> EXERCISE DETAILS: Begin with the line containing "Task: Click the caption" and copy every line after it to the end of the entries, exactly, leaving out the lines before it.

> SUPPLIED ENTRIES:
▬▬▬▬▬▬

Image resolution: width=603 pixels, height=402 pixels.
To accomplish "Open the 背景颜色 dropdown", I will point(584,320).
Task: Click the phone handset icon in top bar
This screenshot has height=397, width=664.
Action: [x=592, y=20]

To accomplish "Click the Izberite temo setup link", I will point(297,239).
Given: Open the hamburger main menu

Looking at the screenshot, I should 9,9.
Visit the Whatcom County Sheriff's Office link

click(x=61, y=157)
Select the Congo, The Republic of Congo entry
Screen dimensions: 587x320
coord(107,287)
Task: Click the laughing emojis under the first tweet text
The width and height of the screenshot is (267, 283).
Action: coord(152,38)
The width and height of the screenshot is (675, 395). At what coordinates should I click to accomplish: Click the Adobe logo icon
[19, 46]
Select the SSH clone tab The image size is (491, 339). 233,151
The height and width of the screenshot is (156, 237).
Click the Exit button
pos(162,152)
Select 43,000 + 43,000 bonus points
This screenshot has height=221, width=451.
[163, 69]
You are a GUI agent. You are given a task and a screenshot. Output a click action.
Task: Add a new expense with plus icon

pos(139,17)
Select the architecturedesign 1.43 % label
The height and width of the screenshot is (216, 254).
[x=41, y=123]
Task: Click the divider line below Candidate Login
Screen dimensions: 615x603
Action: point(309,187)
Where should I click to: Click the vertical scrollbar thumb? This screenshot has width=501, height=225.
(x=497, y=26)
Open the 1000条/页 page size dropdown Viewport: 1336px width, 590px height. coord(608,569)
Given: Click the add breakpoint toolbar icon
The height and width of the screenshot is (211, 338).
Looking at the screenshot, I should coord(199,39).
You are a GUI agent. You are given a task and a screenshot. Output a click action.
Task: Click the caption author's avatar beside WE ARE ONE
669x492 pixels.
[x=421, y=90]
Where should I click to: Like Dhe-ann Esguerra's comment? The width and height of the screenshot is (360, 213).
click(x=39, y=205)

▬▬▬▬▬▬

> TASK ANSWER:
Task: Click the caption author's avatar beside WE ARE ONE
669x492 pixels.
[x=421, y=90]
Where should I click to: Like Dhe-ann Esguerra's comment? The width and height of the screenshot is (360, 213).
click(x=39, y=205)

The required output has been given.